Package Birch;      public class CF {private int N;      Private double [] LS;        Private double [] SS;          Public CF () {ls= new double [birch.dimen]; ss= new double [birch.dimen];

Contact Us

The content source of this page is from Internet, which doesn't represent Alibaba Cloud's opinion; products and services mentioned on that page don't have any relationship with Alibaba Cloud. If the content of the page makes you feel confusing, please write us an email, we will handle the problem within 5 days after receiving your email.
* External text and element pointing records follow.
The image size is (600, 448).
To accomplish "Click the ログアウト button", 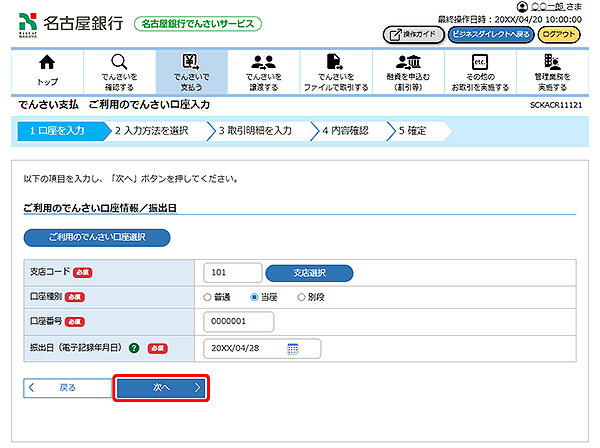I will (x=564, y=34).
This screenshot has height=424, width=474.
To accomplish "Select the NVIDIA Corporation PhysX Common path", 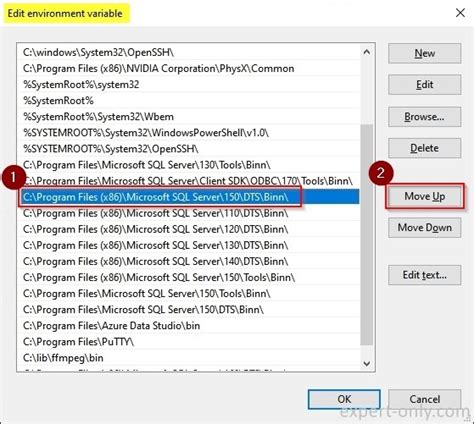I will click(x=189, y=69).
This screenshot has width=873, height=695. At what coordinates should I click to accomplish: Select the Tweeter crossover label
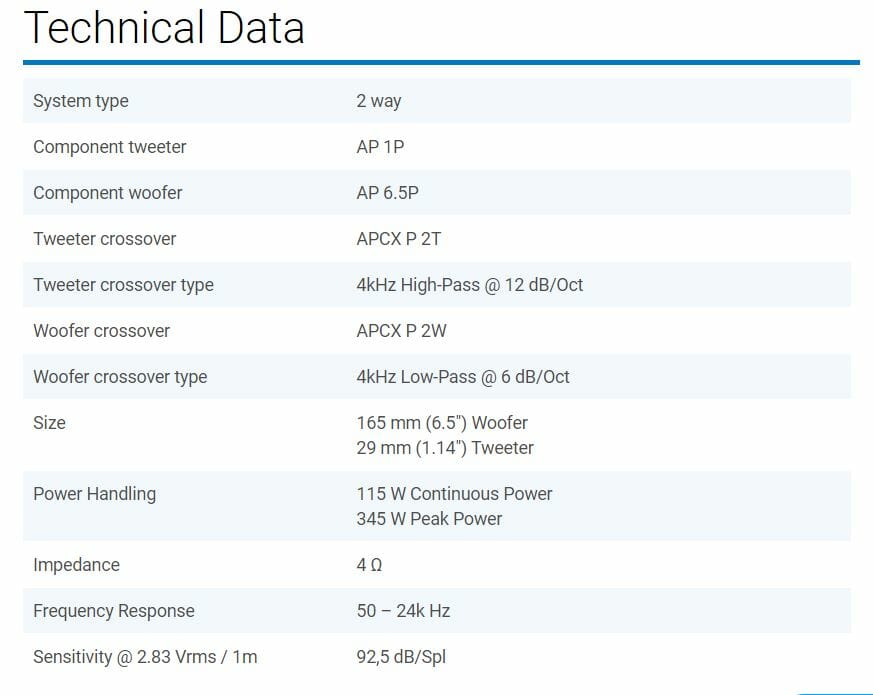[x=105, y=239]
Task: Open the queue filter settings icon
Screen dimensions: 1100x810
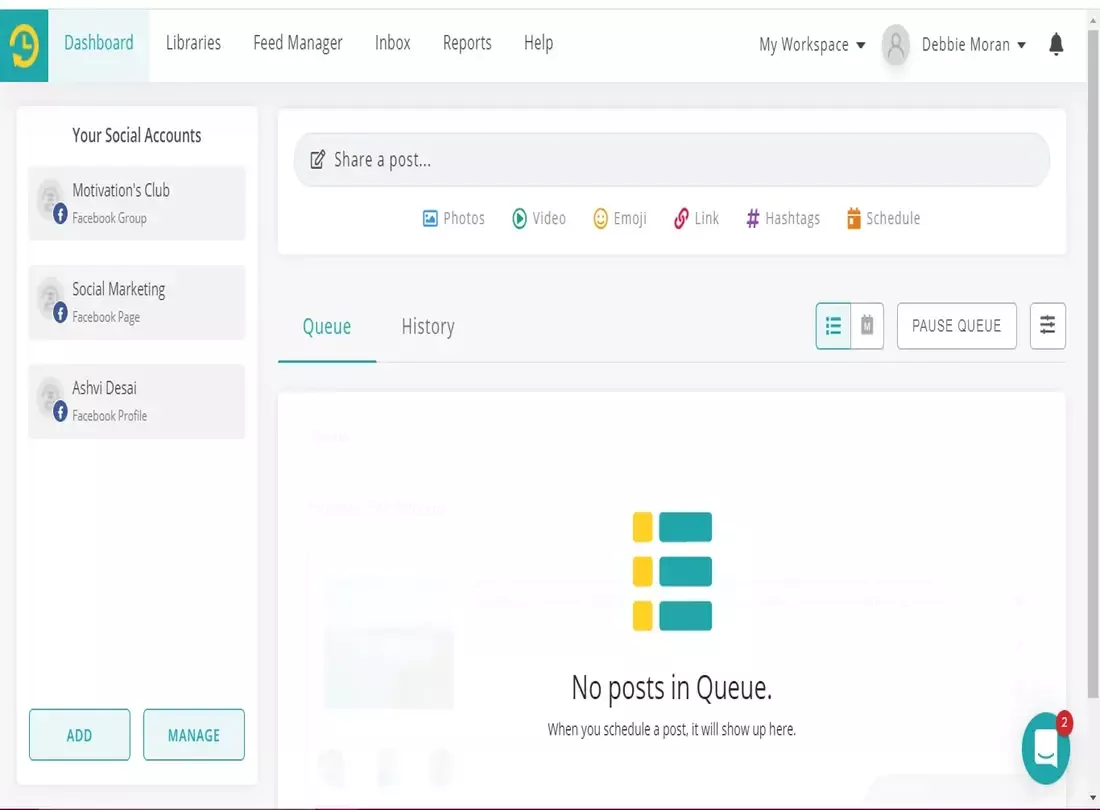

If you find any instances of plagiarism from the community, please send an email to: info-contact@alibabacloud.com and provide relevant evidence. A staff member will contact you within 5 working days.

A Free Trial That Lets You Build Big!

Start building with 50+ products and up to 12 months usage for Elastic Compute Service

  • Sales Support

    1 on 1 presale consultation

  • After-Sales Support

    24/7 Technical Support 6 Free Tickets per Quarter Faster Response

  • Alibaba Cloud offers highly flexible support services tailored to meet your exact needs.